# BRIEF
Write out, exactly and in full, the records given below, but not their pictures.

# DATASET ENTRIES
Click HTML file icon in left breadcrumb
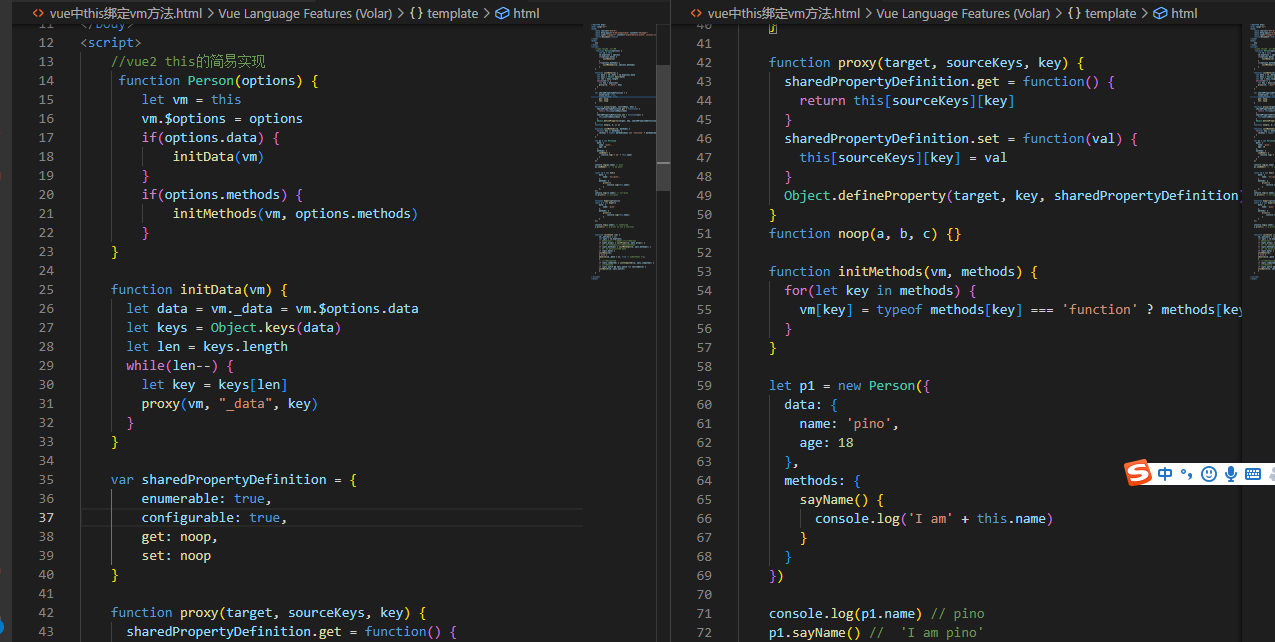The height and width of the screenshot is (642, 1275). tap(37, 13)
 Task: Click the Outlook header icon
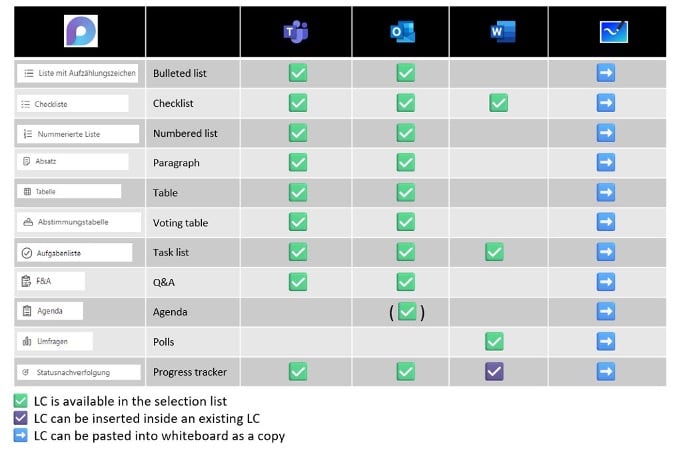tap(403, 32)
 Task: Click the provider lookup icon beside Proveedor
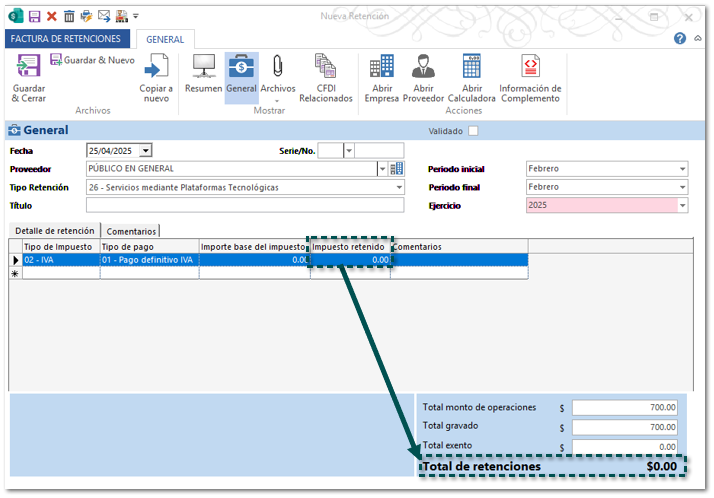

# ANSWER AREA
Click HTML file icon in left breadcrumb
The height and width of the screenshot is (642, 1275). tap(37, 13)
 Task: Click the Outlook header icon
tap(403, 32)
 Task: Click the provider lookup icon beside Proveedor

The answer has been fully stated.